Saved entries
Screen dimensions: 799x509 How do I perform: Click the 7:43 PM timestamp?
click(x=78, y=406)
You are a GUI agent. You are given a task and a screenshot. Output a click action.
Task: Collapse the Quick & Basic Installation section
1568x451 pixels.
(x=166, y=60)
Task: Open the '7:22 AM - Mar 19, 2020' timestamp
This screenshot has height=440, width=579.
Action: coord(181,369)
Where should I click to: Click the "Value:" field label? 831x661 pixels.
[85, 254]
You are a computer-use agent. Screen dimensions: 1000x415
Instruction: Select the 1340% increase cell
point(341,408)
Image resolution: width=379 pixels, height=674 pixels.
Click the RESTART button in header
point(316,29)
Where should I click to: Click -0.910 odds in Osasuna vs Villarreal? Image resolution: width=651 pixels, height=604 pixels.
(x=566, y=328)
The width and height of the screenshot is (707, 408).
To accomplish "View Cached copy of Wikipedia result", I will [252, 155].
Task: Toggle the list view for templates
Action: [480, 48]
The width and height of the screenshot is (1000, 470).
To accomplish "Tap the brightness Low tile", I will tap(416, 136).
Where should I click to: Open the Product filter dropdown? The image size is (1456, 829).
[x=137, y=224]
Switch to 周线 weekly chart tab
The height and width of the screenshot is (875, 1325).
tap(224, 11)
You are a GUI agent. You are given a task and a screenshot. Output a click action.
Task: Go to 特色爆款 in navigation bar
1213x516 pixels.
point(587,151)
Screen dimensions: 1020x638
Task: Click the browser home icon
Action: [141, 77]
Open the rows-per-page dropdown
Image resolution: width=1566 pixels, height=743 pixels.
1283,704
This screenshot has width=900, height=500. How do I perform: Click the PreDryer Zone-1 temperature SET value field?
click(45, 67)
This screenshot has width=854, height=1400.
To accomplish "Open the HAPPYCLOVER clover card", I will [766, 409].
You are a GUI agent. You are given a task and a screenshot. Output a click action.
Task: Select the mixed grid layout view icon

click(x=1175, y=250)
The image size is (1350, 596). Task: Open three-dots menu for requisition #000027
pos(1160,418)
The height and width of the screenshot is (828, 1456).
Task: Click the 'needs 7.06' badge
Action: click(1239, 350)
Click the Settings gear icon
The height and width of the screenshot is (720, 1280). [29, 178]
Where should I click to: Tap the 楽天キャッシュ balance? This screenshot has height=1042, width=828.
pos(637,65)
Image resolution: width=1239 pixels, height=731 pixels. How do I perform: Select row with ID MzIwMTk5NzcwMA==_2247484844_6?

Your instructions
Reproduce the records above exactly, from the first line through the line containing "The width and height of the screenshot is (1000, 470).", and output nothing else.

Solution
Screen dimensions: 799x509 How do I perform: Click the 7:43 PM timestamp?
click(x=78, y=406)
You are a GUI agent. You are given a task and a screenshot. Output a click action.
Task: Collapse the Quick & Basic Installation section
1568x451 pixels.
(x=166, y=60)
Task: Open the '7:22 AM - Mar 19, 2020' timestamp
This screenshot has height=440, width=579.
Action: coord(181,369)
Where should I click to: Click the "Value:" field label? 831x661 pixels.
[85, 254]
You are a computer-use agent. Screen dimensions: 1000x415
Instruction: Select the 1340% increase cell
point(341,408)
Image resolution: width=379 pixels, height=674 pixels.
Click the RESTART button in header
point(316,29)
Where should I click to: Click -0.910 odds in Osasuna vs Villarreal? Image resolution: width=651 pixels, height=604 pixels.
(x=566, y=328)
The width and height of the screenshot is (707, 408).
To accomplish "View Cached copy of Wikipedia result", I will [252, 155].
Task: Toggle the list view for templates
Action: [480, 48]
The width and height of the screenshot is (1000, 470).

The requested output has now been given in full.